## Written exercise
Copy everything in the records below, from the line that contains "Where should I click to: Open" down to the line that contains "Looking at the screenshot, I should pos(462,202).", including both of those lines. Reproduce each line character for character.
Start of Entries
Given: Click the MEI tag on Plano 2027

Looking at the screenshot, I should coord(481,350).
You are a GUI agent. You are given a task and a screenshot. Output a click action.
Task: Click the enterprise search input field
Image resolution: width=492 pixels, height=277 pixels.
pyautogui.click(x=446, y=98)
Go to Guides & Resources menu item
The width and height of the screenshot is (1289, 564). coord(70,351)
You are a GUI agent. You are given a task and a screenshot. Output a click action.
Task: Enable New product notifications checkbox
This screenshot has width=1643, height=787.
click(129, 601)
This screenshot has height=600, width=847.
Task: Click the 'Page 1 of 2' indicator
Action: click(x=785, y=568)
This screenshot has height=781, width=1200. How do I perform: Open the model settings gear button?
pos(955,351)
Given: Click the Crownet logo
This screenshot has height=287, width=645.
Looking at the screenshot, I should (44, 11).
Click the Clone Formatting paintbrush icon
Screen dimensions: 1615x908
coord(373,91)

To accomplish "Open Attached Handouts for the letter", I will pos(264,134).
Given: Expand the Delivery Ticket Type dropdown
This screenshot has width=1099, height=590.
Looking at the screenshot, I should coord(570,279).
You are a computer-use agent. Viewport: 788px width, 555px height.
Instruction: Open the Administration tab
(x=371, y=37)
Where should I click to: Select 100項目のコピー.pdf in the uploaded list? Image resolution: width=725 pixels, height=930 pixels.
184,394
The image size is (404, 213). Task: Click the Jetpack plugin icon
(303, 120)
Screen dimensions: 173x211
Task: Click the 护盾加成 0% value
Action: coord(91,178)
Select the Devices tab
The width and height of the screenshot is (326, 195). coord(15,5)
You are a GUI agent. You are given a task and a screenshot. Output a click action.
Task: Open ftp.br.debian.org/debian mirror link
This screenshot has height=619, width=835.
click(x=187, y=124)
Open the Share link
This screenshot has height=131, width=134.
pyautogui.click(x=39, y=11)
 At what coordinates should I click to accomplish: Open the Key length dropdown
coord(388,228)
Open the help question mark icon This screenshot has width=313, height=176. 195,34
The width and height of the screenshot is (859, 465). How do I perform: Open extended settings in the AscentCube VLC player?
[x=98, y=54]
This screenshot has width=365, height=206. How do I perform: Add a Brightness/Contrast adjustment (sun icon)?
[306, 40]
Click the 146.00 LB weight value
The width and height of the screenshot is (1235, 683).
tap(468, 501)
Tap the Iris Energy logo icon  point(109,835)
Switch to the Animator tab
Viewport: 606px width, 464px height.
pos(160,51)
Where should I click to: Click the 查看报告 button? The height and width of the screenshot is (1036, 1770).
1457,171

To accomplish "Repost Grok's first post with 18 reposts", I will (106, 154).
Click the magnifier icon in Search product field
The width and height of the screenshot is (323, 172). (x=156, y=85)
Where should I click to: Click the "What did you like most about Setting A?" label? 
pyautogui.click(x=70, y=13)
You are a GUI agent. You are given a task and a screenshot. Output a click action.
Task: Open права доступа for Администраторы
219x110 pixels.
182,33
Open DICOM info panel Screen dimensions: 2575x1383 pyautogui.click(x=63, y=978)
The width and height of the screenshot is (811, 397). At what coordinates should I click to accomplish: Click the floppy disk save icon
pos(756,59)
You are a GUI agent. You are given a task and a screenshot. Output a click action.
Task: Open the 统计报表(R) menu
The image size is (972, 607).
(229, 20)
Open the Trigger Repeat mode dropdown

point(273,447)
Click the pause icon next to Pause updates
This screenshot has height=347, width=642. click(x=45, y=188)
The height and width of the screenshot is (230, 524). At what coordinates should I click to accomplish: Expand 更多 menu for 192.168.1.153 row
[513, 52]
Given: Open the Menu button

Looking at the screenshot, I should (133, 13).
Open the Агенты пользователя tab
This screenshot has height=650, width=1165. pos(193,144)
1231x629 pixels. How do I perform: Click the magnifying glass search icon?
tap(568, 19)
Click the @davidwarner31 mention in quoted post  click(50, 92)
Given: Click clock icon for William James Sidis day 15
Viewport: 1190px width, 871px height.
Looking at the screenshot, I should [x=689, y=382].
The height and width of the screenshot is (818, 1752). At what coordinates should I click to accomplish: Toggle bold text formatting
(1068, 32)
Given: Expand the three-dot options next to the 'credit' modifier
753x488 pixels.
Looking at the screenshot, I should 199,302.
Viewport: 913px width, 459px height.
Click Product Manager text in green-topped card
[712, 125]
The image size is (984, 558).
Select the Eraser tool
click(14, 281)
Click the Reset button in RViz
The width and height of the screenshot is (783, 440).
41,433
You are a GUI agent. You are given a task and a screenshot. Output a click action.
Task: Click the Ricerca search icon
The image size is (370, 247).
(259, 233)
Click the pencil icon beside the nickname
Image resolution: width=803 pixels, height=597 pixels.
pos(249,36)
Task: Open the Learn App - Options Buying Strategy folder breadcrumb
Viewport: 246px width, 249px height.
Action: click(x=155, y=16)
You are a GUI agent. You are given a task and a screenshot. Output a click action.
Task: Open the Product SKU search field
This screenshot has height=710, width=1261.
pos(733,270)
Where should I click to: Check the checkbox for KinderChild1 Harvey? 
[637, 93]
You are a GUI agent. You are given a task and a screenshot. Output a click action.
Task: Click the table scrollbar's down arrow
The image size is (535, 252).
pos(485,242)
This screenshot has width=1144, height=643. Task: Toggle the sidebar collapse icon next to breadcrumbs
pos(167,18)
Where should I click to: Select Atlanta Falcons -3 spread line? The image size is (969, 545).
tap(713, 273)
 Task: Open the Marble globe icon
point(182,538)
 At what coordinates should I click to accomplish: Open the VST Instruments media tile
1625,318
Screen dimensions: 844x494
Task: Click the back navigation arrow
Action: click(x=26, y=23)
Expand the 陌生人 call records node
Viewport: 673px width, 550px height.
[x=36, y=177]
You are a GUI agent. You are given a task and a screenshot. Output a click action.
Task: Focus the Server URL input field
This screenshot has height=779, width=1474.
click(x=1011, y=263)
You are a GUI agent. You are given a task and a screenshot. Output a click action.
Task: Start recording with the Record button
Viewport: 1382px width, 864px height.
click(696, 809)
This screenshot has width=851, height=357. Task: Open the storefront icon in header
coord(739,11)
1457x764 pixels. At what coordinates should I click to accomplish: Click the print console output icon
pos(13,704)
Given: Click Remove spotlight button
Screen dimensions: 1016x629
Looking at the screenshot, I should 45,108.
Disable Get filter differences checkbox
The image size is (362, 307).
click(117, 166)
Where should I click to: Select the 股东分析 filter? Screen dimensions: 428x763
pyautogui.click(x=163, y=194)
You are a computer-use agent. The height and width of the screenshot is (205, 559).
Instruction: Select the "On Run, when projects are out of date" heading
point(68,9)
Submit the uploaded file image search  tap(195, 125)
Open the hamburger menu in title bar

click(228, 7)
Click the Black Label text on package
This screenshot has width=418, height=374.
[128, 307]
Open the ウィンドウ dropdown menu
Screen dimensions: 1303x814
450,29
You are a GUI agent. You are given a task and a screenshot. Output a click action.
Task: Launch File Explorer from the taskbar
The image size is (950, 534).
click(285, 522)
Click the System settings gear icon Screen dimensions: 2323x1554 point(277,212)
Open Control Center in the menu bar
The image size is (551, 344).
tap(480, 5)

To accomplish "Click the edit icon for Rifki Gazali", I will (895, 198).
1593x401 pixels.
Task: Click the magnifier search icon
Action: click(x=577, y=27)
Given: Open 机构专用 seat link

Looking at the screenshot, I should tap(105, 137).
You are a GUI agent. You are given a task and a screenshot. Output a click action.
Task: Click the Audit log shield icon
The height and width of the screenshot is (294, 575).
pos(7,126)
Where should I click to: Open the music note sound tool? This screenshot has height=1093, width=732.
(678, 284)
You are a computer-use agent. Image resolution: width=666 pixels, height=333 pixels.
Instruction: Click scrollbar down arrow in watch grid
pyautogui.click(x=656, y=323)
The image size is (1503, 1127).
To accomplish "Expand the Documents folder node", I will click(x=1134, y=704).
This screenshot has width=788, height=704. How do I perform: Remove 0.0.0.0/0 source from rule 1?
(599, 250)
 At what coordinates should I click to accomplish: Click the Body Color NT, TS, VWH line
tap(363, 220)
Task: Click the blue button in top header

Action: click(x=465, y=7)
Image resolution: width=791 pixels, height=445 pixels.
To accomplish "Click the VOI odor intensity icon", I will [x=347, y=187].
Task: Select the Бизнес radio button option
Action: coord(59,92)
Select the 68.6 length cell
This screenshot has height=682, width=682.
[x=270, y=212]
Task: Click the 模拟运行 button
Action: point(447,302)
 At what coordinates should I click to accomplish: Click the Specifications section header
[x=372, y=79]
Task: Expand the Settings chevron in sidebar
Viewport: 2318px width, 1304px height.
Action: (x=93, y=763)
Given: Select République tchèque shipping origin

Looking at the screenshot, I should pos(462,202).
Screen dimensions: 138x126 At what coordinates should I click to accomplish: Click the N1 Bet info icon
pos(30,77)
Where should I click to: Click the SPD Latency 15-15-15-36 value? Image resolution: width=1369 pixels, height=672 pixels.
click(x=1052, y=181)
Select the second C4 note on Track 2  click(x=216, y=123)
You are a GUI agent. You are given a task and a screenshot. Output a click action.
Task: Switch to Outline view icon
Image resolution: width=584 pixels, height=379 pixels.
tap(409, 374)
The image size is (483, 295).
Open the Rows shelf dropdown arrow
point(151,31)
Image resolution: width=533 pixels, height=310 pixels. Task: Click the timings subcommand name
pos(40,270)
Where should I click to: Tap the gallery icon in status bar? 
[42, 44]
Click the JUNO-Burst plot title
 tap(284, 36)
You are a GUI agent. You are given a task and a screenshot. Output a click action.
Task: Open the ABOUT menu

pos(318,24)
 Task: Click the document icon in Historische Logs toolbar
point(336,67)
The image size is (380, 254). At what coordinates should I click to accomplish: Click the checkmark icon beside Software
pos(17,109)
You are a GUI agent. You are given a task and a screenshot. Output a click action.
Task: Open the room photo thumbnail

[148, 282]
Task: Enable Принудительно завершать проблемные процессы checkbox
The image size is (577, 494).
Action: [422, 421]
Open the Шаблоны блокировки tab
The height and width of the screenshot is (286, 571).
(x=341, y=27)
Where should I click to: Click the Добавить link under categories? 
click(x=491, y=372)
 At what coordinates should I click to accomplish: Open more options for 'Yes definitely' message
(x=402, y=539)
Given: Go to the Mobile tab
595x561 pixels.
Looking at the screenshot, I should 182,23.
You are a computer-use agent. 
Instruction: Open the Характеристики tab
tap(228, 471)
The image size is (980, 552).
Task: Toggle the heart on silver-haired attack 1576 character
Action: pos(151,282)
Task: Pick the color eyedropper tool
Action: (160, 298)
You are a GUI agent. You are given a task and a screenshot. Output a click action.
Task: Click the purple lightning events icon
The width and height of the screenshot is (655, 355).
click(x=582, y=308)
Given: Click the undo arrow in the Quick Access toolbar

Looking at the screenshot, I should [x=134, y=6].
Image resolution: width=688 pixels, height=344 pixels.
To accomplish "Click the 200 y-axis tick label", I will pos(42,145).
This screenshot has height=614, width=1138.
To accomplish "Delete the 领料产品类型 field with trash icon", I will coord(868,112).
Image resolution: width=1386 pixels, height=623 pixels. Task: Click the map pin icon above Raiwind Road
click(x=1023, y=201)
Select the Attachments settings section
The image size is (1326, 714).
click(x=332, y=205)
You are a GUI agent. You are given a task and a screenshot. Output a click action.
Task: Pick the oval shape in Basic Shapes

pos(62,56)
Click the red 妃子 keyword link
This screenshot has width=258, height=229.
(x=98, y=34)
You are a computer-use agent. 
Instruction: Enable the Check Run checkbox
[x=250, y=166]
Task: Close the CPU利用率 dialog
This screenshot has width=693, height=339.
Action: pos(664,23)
End of Entries
## Reply to the task
Where should I click to: Open the music note sound tool? This screenshot has height=1093, width=732.
(678, 284)
You are a computer-use agent. Image resolution: width=666 pixels, height=333 pixels.
Instruction: Click scrollbar down arrow in watch grid
pyautogui.click(x=656, y=323)
The image size is (1503, 1127).
To accomplish "Expand the Documents folder node", I will click(x=1134, y=704).
This screenshot has width=788, height=704. How do I perform: Remove 0.0.0.0/0 source from rule 1?
(599, 250)
 At what coordinates should I click to accomplish: Click the Body Color NT, TS, VWH line
tap(363, 220)
Task: Click the blue button in top header

Action: click(x=465, y=7)
Image resolution: width=791 pixels, height=445 pixels.
To accomplish "Click the VOI odor intensity icon", I will [x=347, y=187].
Task: Select the Бизнес radio button option
Action: coord(59,92)
Select the 68.6 length cell
This screenshot has height=682, width=682.
[x=270, y=212]
Task: Click the 模拟运行 button
Action: point(447,302)
 At what coordinates should I click to accomplish: Click the Specifications section header
[x=372, y=79]
Task: Expand the Settings chevron in sidebar
Viewport: 2318px width, 1304px height.
Action: (x=93, y=763)
Given: Select République tchèque shipping origin

Looking at the screenshot, I should pos(462,202).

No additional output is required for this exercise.